What's the equivalent of '[[something retain] autorelease]' in ARC?

What's the equivalent of [[something retain] autorelease] in ARC?

I have a problem where a class DBRequest calls my delegate to signify completion. My delegate then sets the DBRequest instance to nil, which dealloc's it. But then when the stack pops out of my delegate and jumps back to the DBRequest, it of course then crashes.

If I wasn't in ARC, in my delegate I'd simply do [[theDbRequest retain] autorelease] before releasing my reference to it, so that it'd survive long enough until the next run loop autoreleased it.

What should I do in ARC?

How about adding something like

__strong DBRequest * myself = self;
[delegate reportDone];

I think that'll increment the self object until the end of the function preventing it from dying early.

My delegate then sets the DBRequest instance to nil, which dealloc's it. But then when the stack pops out of my delegate and jumps back to the DBRequest, it of course then crashes.
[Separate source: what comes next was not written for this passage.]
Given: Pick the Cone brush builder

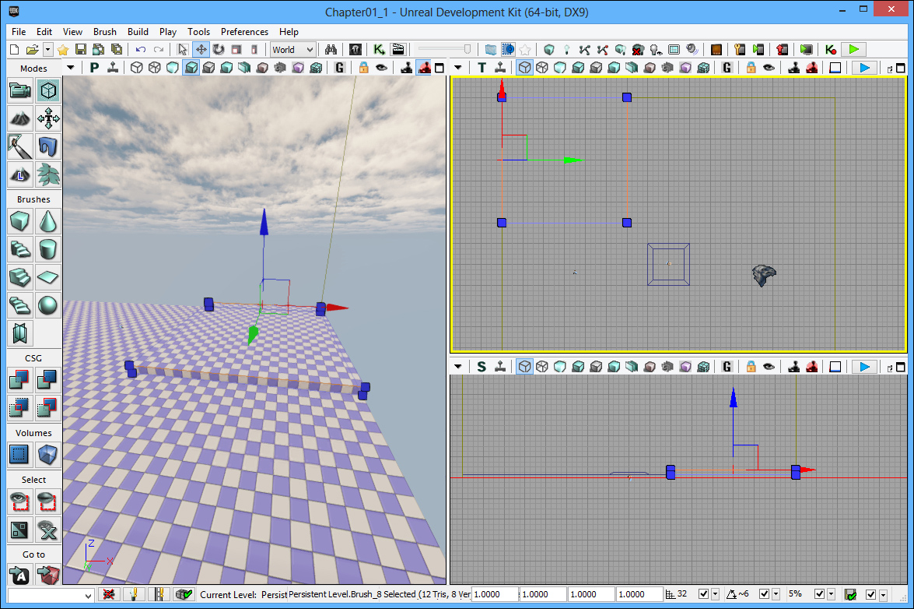Looking at the screenshot, I should click(x=48, y=222).
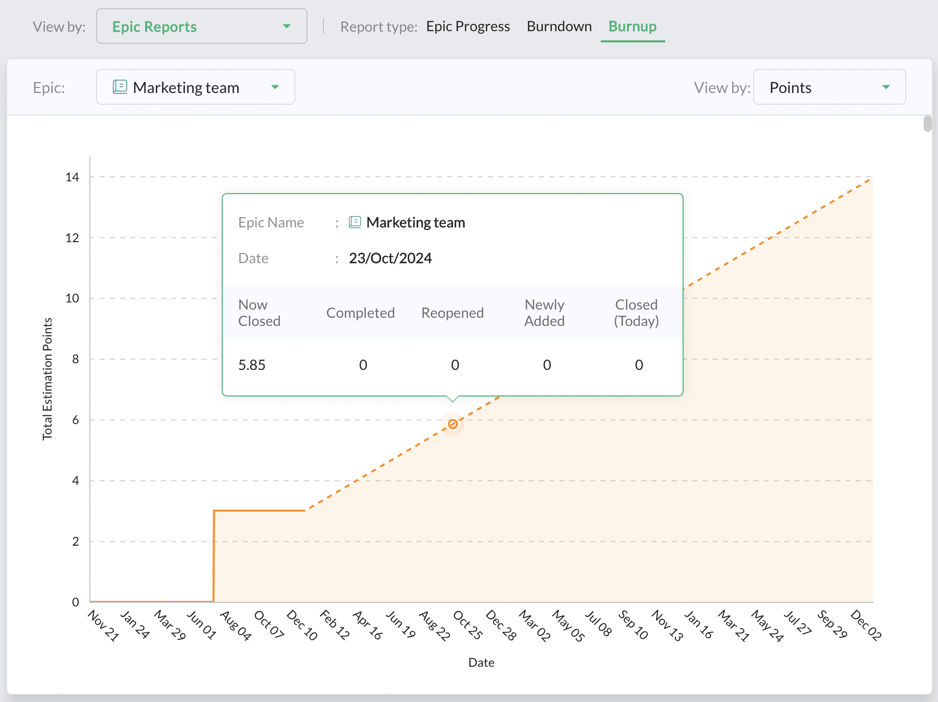Image resolution: width=938 pixels, height=702 pixels.
Task: Click the highlighted orange data point marker
Action: 453,424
Surely this was always a bad strategy, and your [[theDbRequest retain] autorelease] was always just covering up the problem, yes?

Simply do nothing. So your instance variable sticks around; so what? You know that ARC will release it for you when you are dealloced.

The important thing is not to release theDbRequest , but to set theDbRequest's reference to you (the delegate) to nil, so it doesn't try to call you back when you no longer exist. Your own dealloc would be a good place to do that.

Hope I'm understanding the issue correctly. If not, post some code!

As @matt says if you simply do nothing ARC should clean up when your object is deallocated - assigning the DBRequest you create to an instance variable handles that ( provided of course your object outlasts the object you are creating).

If you need to deallocate the DBRequest before your object dies then you need an ARC-compatible "trick" equivalent to [[theDbRequest retain] autorelease] . Now unless you are constructing your own auto release pools your previous approach would trigger at the end of the current event. Following that logic try:

  1. Add a method to your class which simply sets theDbRequest to nil , let's call this cleanUpTheDbRequest .
  2. Change your delegate callback to invoke [self performSelectorOnMainThread:@selector(cleanUpTheDbRequest) withObject:nil waitUntilDone:NO] instead of directly assigning nil to theDbRequest

This should delay the assigning of nil till after the end of the current event, just as your autorelease "trick" did. It also works if your DBRequest lives across multiple events - the previous method kicks in at the end of the event the autorelease is called in, this method at the end of the event the delegate method is called in.